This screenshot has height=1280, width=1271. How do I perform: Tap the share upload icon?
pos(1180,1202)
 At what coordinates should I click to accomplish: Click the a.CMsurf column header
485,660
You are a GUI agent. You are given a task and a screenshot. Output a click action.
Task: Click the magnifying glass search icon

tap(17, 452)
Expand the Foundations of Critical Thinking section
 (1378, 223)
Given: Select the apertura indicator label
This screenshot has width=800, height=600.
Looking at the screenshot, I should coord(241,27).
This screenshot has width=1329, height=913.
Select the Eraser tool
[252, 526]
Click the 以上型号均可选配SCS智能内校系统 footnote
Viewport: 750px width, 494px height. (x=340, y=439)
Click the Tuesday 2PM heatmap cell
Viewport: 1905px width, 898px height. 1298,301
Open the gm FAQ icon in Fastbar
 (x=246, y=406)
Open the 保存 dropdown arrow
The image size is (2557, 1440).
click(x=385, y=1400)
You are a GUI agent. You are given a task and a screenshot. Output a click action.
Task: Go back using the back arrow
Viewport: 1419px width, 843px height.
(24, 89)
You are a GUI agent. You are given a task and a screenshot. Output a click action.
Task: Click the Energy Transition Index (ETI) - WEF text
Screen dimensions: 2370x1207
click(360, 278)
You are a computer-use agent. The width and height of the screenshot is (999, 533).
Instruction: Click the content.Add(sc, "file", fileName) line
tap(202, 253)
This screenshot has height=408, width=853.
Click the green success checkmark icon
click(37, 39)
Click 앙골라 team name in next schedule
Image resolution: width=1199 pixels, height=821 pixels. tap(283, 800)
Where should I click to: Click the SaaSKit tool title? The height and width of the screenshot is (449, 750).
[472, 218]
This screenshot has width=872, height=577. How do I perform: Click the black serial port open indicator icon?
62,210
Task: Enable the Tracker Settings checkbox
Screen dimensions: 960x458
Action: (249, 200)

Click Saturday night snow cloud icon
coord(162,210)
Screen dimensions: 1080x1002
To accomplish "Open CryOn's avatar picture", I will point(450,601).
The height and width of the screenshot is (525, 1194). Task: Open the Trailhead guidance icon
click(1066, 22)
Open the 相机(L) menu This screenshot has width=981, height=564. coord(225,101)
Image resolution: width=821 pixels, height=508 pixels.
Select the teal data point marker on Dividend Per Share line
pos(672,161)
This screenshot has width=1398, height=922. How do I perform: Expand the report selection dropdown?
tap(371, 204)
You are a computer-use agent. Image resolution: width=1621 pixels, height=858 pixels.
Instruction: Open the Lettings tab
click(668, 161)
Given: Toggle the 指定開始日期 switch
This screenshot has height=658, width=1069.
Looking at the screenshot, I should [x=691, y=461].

# # # # # # #

### Problem details
Give back the whole listing above, identical in every line.

### Task response
This screenshot has height=1280, width=1271. How do I perform: Tap the share upload icon?
pos(1180,1202)
 At what coordinates should I click to accomplish: Click the a.CMsurf column header
485,660
You are a GUI agent. You are given a task and a screenshot. Output a click action.
Task: Click the magnifying glass search icon

tap(17, 452)
Expand the Foundations of Critical Thinking section
 (1378, 223)
Given: Select the apertura indicator label
This screenshot has width=800, height=600.
Looking at the screenshot, I should coord(241,27).
This screenshot has width=1329, height=913.
Select the Eraser tool
[252, 526]
Click the 以上型号均可选配SCS智能内校系统 footnote
Viewport: 750px width, 494px height. (x=340, y=439)
Click the Tuesday 2PM heatmap cell
Viewport: 1905px width, 898px height. 1298,301
Open the gm FAQ icon in Fastbar
 (x=246, y=406)
Open the 保存 dropdown arrow
The image size is (2557, 1440).
click(x=385, y=1400)
You are a GUI agent. You are given a task and a screenshot. Output a click action.
Task: Go back using the back arrow
Viewport: 1419px width, 843px height.
(24, 89)
You are a GUI agent. You are given a task and a screenshot. Output a click action.
Task: Click the Energy Transition Index (ETI) - WEF text
Screen dimensions: 2370x1207
click(360, 278)
You are a computer-use agent. The width and height of the screenshot is (999, 533).
Instruction: Click the content.Add(sc, "file", fileName) line
tap(202, 253)
This screenshot has height=408, width=853.
Click the green success checkmark icon
click(37, 39)
Click 앙골라 team name in next schedule
Image resolution: width=1199 pixels, height=821 pixels. tap(283, 800)
Where should I click to: Click the SaaSKit tool title? The height and width of the screenshot is (449, 750).
[472, 218]
This screenshot has width=872, height=577. How do I perform: Click the black serial port open indicator icon?
62,210
Task: Enable the Tracker Settings checkbox
Screen dimensions: 960x458
Action: (249, 200)

Click Saturday night snow cloud icon
coord(162,210)
Screen dimensions: 1080x1002
To accomplish "Open CryOn's avatar picture", I will point(450,601).
The height and width of the screenshot is (525, 1194). Task: Open the Trailhead guidance icon
click(1066, 22)
Open the 相机(L) menu This screenshot has width=981, height=564. coord(225,101)
Image resolution: width=821 pixels, height=508 pixels.
Select the teal data point marker on Dividend Per Share line
pos(672,161)
This screenshot has width=1398, height=922. How do I perform: Expand the report selection dropdown?
tap(371, 204)
You are a computer-use agent. Image resolution: width=1621 pixels, height=858 pixels.
Instruction: Open the Lettings tab
click(668, 161)
Given: Toggle the 指定開始日期 switch
This screenshot has height=658, width=1069.
Looking at the screenshot, I should [x=691, y=461].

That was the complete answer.